**SUPPLIED RECORDS:**
◇ ◇ ◇ ◇
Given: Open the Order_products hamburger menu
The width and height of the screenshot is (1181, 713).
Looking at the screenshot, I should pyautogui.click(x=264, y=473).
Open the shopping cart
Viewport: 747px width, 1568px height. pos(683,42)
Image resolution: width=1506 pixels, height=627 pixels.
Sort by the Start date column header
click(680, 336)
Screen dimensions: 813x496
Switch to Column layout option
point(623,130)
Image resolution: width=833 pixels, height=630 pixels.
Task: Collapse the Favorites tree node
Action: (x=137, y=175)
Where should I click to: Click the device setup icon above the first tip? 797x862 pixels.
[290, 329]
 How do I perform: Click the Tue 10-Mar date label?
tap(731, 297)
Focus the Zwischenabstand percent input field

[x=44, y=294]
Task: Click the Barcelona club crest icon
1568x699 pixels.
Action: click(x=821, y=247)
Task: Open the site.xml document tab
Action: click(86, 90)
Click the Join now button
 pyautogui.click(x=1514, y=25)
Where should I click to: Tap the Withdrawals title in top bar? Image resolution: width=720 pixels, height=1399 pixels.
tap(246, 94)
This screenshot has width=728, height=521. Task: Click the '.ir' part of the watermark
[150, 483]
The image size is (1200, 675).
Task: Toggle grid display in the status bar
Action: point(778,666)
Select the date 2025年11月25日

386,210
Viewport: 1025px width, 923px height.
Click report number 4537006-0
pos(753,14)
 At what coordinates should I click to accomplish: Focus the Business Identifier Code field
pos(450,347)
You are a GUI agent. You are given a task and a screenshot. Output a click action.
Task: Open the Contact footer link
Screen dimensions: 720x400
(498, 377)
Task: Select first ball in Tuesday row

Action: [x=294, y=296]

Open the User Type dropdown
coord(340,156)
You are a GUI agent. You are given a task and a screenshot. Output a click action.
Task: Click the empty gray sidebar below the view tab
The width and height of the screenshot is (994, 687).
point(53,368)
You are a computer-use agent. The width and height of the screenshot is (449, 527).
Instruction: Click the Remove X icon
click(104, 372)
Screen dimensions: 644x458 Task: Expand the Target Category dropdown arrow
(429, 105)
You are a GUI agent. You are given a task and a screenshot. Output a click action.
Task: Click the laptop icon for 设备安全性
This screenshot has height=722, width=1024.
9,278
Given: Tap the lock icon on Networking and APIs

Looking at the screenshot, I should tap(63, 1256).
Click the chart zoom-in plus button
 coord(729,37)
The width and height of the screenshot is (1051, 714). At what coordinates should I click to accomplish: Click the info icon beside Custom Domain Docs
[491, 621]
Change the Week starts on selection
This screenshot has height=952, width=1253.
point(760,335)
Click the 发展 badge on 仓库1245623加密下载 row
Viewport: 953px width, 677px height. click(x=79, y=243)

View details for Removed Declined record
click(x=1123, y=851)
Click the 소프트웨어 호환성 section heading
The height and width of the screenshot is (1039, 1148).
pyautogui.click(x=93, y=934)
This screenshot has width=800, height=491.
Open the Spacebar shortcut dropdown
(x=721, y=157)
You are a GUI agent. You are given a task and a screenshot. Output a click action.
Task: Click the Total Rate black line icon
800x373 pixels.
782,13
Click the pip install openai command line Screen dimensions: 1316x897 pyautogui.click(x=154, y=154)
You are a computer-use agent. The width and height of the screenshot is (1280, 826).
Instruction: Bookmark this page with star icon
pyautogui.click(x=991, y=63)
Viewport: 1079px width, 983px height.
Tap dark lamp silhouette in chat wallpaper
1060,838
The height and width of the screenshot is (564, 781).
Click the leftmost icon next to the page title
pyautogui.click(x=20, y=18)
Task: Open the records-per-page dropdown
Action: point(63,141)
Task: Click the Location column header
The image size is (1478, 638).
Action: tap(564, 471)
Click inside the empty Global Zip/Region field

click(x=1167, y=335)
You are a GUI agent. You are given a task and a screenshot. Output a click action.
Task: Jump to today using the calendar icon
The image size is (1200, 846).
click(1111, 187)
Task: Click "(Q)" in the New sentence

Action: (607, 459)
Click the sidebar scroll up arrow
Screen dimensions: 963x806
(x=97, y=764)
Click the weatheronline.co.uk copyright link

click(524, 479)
◇ ◇ ◇ ◇
Your response must repeat all of the material above exactly.

Given: Open the Order_products hamburger menu
The width and height of the screenshot is (1181, 713).
Looking at the screenshot, I should pyautogui.click(x=264, y=473).
Open the shopping cart
Viewport: 747px width, 1568px height. pos(683,42)
Image resolution: width=1506 pixels, height=627 pixels.
Sort by the Start date column header
click(680, 336)
Screen dimensions: 813x496
Switch to Column layout option
point(623,130)
Image resolution: width=833 pixels, height=630 pixels.
Task: Collapse the Favorites tree node
Action: (x=137, y=175)
Where should I click to: Click the device setup icon above the first tip? 797x862 pixels.
[290, 329]
 How do I perform: Click the Tue 10-Mar date label?
tap(731, 297)
Focus the Zwischenabstand percent input field

[x=44, y=294]
Task: Click the Barcelona club crest icon
1568x699 pixels.
Action: click(x=821, y=247)
Task: Open the site.xml document tab
Action: click(86, 90)
Click the Join now button
 pyautogui.click(x=1514, y=25)
Where should I click to: Tap the Withdrawals title in top bar? Image resolution: width=720 pixels, height=1399 pixels.
tap(246, 94)
This screenshot has width=728, height=521. Task: Click the '.ir' part of the watermark
[150, 483]
The image size is (1200, 675).
Task: Toggle grid display in the status bar
Action: point(778,666)
Select the date 2025年11月25日

386,210
Viewport: 1025px width, 923px height.
Click report number 4537006-0
pos(753,14)
 At what coordinates should I click to accomplish: Focus the Business Identifier Code field
pos(450,347)
You are a GUI agent. You are given a task and a screenshot. Output a click action.
Task: Open the Contact footer link
Screen dimensions: 720x400
(498, 377)
Task: Select first ball in Tuesday row

Action: [x=294, y=296]

Open the User Type dropdown
coord(340,156)
You are a GUI agent. You are given a task and a screenshot. Output a click action.
Task: Click the empty gray sidebar below the view tab
The width and height of the screenshot is (994, 687).
point(53,368)
You are a computer-use agent. The width and height of the screenshot is (449, 527).
Instruction: Click the Remove X icon
click(104, 372)
Screen dimensions: 644x458 Task: Expand the Target Category dropdown arrow
(429, 105)
You are a GUI agent. You are given a task and a screenshot. Output a click action.
Task: Click the laptop icon for 设备安全性
This screenshot has height=722, width=1024.
9,278
Given: Tap the lock icon on Networking and APIs

Looking at the screenshot, I should tap(63, 1256).
Click the chart zoom-in plus button
 coord(729,37)
The width and height of the screenshot is (1051, 714). At what coordinates should I click to accomplish: Click the info icon beside Custom Domain Docs
[491, 621]
Change the Week starts on selection
This screenshot has height=952, width=1253.
point(760,335)
Click the 发展 badge on 仓库1245623加密下载 row
Viewport: 953px width, 677px height. click(x=79, y=243)

View details for Removed Declined record
click(x=1123, y=851)
Click the 소프트웨어 호환성 section heading
The height and width of the screenshot is (1039, 1148).
pyautogui.click(x=93, y=934)
This screenshot has width=800, height=491.
Open the Spacebar shortcut dropdown
(x=721, y=157)
You are a GUI agent. You are given a task and a screenshot. Output a click action.
Task: Click the Total Rate black line icon
800x373 pixels.
782,13
Click the pip install openai command line Screen dimensions: 1316x897 pyautogui.click(x=154, y=154)
You are a computer-use agent. The width and height of the screenshot is (1280, 826).
Instruction: Bookmark this page with star icon
pyautogui.click(x=991, y=63)
Viewport: 1079px width, 983px height.
Tap dark lamp silhouette in chat wallpaper
1060,838
The height and width of the screenshot is (564, 781).
Click the leftmost icon next to the page title
pyautogui.click(x=20, y=18)
Task: Open the records-per-page dropdown
Action: point(63,141)
Task: Click the Location column header
The image size is (1478, 638).
Action: tap(564, 471)
Click inside the empty Global Zip/Region field

click(x=1167, y=335)
You are a GUI agent. You are given a task and a screenshot. Output a click action.
Task: Jump to today using the calendar icon
The image size is (1200, 846).
click(1111, 187)
Task: Click "(Q)" in the New sentence

Action: (607, 459)
Click the sidebar scroll up arrow
Screen dimensions: 963x806
(x=97, y=764)
Click the weatheronline.co.uk copyright link

click(524, 479)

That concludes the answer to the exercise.